#### Description of the task:
Every entry, from the first to the last, should be written out exactly.

#### Records provided:
-*-*-
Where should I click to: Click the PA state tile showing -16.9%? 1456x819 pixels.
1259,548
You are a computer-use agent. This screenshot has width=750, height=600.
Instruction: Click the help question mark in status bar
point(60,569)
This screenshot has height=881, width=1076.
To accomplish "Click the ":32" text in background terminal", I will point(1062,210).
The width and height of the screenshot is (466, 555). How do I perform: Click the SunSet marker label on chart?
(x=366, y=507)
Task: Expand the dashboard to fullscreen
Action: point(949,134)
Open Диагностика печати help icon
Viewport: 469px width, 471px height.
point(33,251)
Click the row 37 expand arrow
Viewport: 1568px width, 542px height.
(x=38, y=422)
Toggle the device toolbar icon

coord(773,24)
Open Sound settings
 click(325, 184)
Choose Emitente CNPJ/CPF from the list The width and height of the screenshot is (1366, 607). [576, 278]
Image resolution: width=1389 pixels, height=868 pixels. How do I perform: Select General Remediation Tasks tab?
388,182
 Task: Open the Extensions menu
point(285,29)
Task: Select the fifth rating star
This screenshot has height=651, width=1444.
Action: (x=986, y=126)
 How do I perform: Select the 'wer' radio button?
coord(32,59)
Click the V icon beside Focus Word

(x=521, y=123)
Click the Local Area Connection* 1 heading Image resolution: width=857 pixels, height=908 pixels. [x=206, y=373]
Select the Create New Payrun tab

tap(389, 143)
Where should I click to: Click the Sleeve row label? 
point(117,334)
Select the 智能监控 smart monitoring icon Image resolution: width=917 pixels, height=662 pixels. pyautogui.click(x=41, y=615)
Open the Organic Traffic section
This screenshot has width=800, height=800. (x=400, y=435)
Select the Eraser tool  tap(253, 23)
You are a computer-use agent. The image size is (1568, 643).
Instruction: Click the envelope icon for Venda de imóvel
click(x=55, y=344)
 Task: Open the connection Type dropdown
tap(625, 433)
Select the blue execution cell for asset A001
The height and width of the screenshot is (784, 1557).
-*-*-
#### Reply:
Where should I click to: Click the PA state tile showing -16.9%? 1456x819 pixels.
1259,548
You are a computer-use agent. This screenshot has width=750, height=600.
Instruction: Click the help question mark in status bar
point(60,569)
This screenshot has height=881, width=1076.
To accomplish "Click the ":32" text in background terminal", I will point(1062,210).
The width and height of the screenshot is (466, 555). How do I perform: Click the SunSet marker label on chart?
(x=366, y=507)
Task: Expand the dashboard to fullscreen
Action: point(949,134)
Open Диагностика печати help icon
Viewport: 469px width, 471px height.
point(33,251)
Click the row 37 expand arrow
Viewport: 1568px width, 542px height.
(x=38, y=422)
Toggle the device toolbar icon

coord(773,24)
Open Sound settings
 click(325, 184)
Choose Emitente CNPJ/CPF from the list The width and height of the screenshot is (1366, 607). [576, 278]
Image resolution: width=1389 pixels, height=868 pixels. How do I perform: Select General Remediation Tasks tab?
388,182
 Task: Open the Extensions menu
point(285,29)
Task: Select the fifth rating star
This screenshot has height=651, width=1444.
Action: (x=986, y=126)
 How do I perform: Select the 'wer' radio button?
coord(32,59)
Click the V icon beside Focus Word

(x=521, y=123)
Click the Local Area Connection* 1 heading Image resolution: width=857 pixels, height=908 pixels. [x=206, y=373]
Select the Create New Payrun tab

tap(389, 143)
Where should I click to: Click the Sleeve row label? 
point(117,334)
Select the 智能监控 smart monitoring icon Image resolution: width=917 pixels, height=662 pixels. pyautogui.click(x=41, y=615)
Open the Organic Traffic section
This screenshot has width=800, height=800. (x=400, y=435)
Select the Eraser tool  tap(253, 23)
You are a computer-use agent. The image size is (1568, 643).
Instruction: Click the envelope icon for Venda de imóvel
click(x=55, y=344)
 Task: Open the connection Type dropdown
tap(625, 433)
Select the blue execution cell for asset A001
The height and width of the screenshot is (784, 1557).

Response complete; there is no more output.